[START Records]

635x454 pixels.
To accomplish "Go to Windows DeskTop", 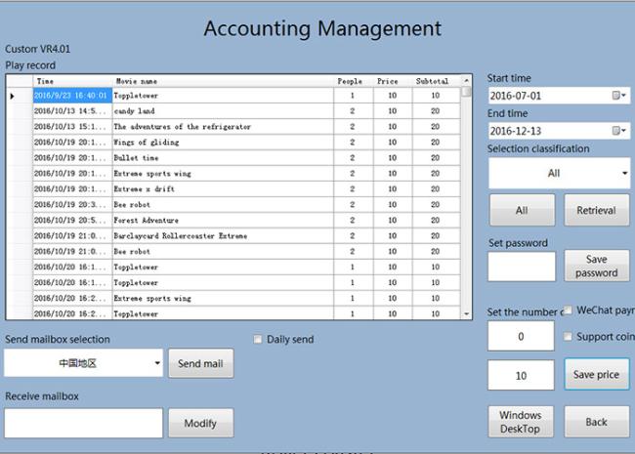I will [x=520, y=422].
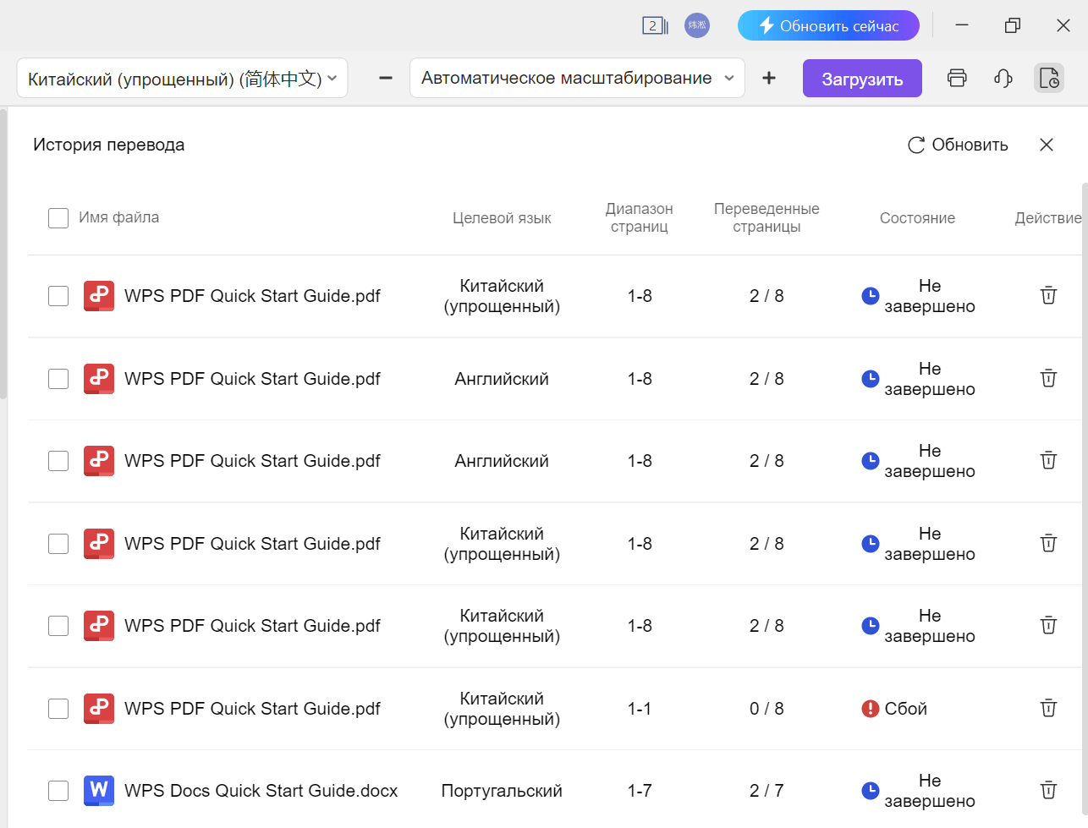
Task: Delete the failed Сбой translation entry
Action: (1048, 708)
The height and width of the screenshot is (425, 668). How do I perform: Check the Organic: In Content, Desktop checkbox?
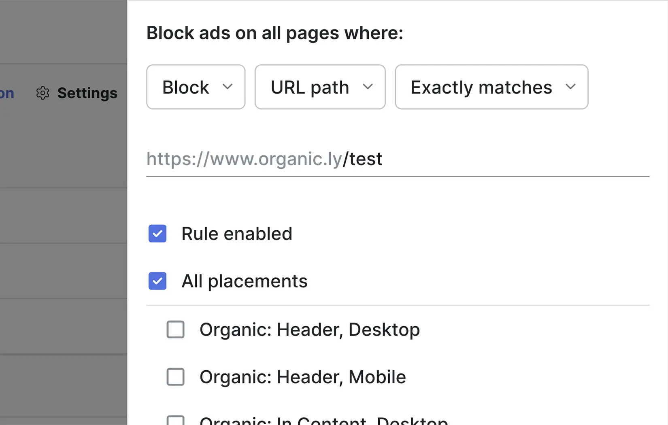176,421
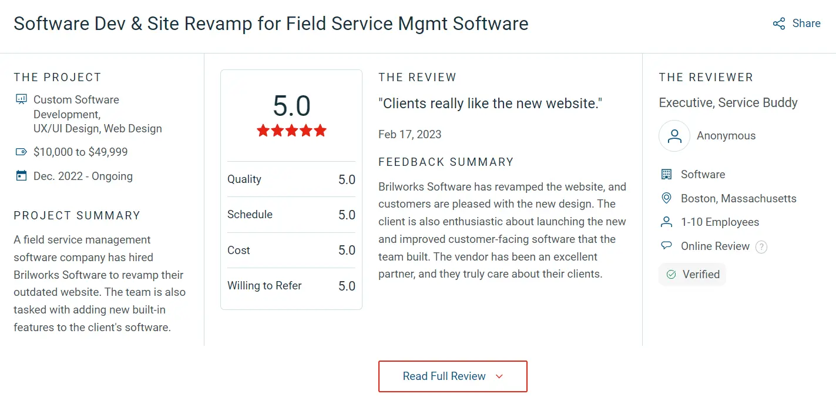Click the people icon next to 1-10 Employees

666,222
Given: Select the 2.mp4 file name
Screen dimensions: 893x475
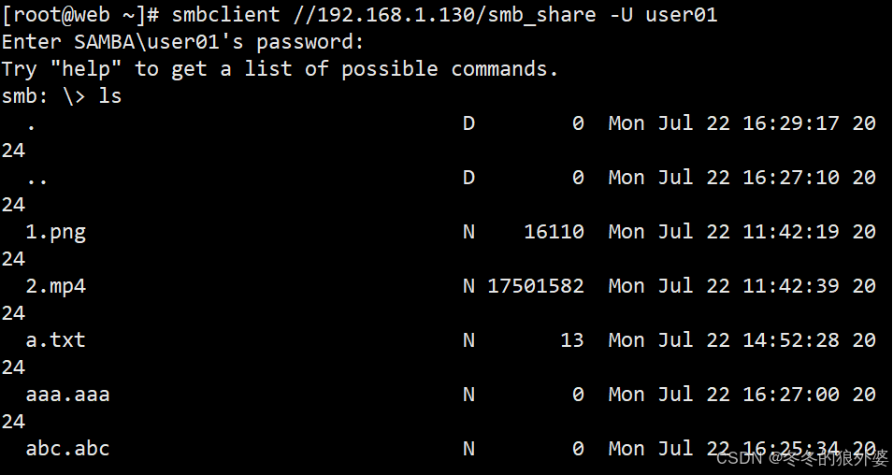Looking at the screenshot, I should tap(56, 286).
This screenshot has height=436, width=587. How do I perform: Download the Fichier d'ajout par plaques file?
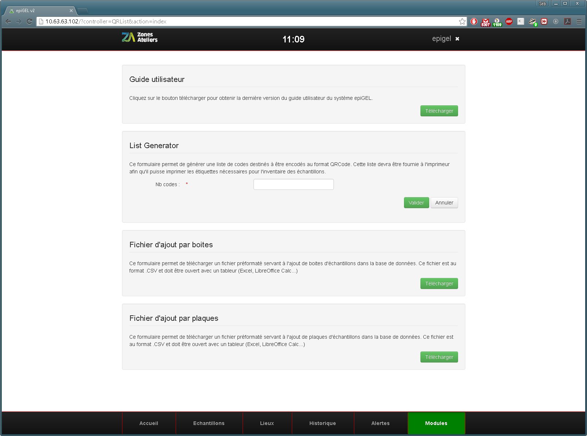(439, 357)
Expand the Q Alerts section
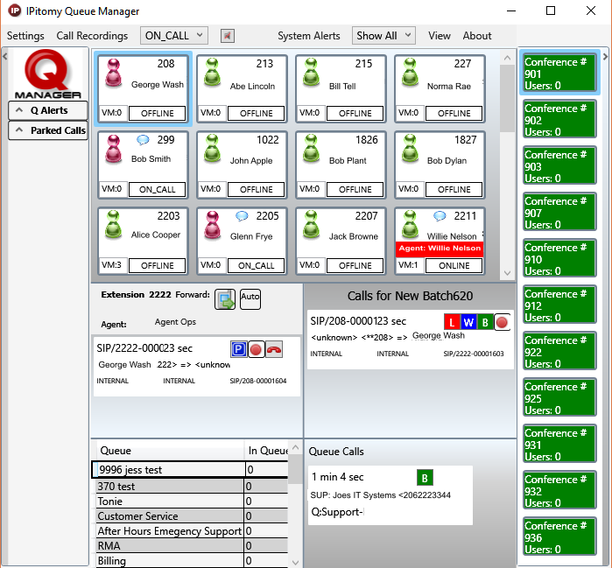The height and width of the screenshot is (568, 612). click(48, 110)
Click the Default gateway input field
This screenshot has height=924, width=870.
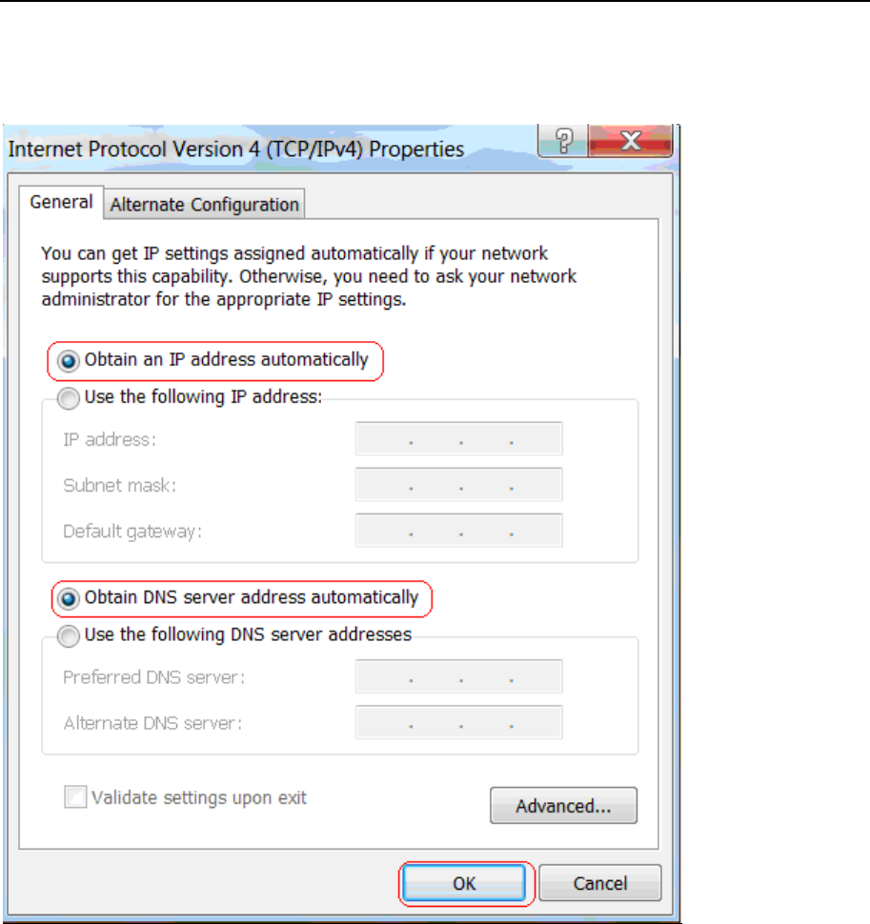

[END Records]

Goal of the exercise — Copy the material above exactly, starting at the line that contains "Expand the Q Alerts section" and running through to its end. Omit the pictures.

Complete response —
Expand the Q Alerts section
The height and width of the screenshot is (568, 612). click(48, 110)
Click the Default gateway input field
This screenshot has height=924, width=870.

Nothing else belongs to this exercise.